Interactive Results
Abstract
This paper presents a unified approach to understanding dynamic scenes from casual videos. Large pretrained vision models, such as vision-language, video depth prediction, motion tracking, and segmentation models, offer promising capabilities. However, training a single model for comprehensive 4D understanding remains challenging. We introduce Uni4D, a multi-stage optimization framework that harnesses multiple pretrained models to advance dynamic 3D modeling, including static/dynamic reconstruction, camera pose estimation, and dense 3D motion tracking. Our results show state-of-the-art performance in dynamic 4D modeling with superior visual quality.
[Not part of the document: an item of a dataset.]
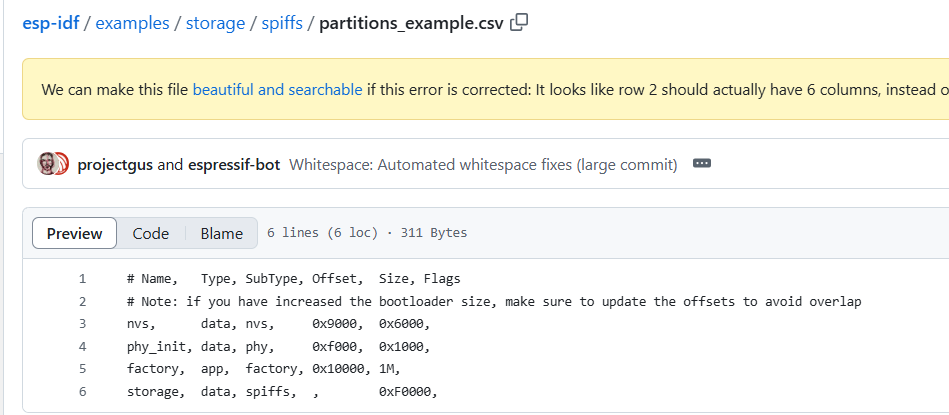Image resolution: width=949 pixels, height=415 pixels.
Task: Expand commit details with the ellipsis button
Action: 701,163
Notably, Uni4D requires no retraining or fine-tuning, highlighting the effectiveness of repurposing visual foundation models for 4D understanding.
Method Overview

Given a casually captured video, Uni4D harnesses visual foundation models and structured prediction to jointly estimate camera poses, dynamic geometry, and dense 3D motion. Static geometry and poses are obtained through tracklet-based structure-from-motion using predicted depths. Dynamic geometry is improved through smoothness and ARAP motion priors. A final fusion densifies geometry to obtain high quality 4D reconstruction.
Results - Geometry
Qualitative
Quantitative
We compare Uni4d geometry both qualitatively and quantitatively over multiple datasets against strong baselines ranging from metric depth models such as Metric3D, DepthPro, and reconstruction methods such as CasualSAM and MonST3R. Uni4D demonstrates superior visual quality, temporal consistency, and geometric accuracy across a variety of challenging scenes across various datasets. Quantative evaluation through depthmap metrics further supports Uni4D's reconstruction geometry.
Results - Pose
Qualitative
Quantitative
We compare Uni4d pose estimation both qualitatively and quantitatively over multiple datasets against strong baselines such as LEAPVO, DPVO, CasualSAM and MonST3R. Uni4D demonstrates accurate and smooth camera poses across a variety of challenging scenes across various datasets. Quantative evaluation through pose evaluation metrics further supports Uni4D's pose estimation results. * indicates methods with known camera intrinsics.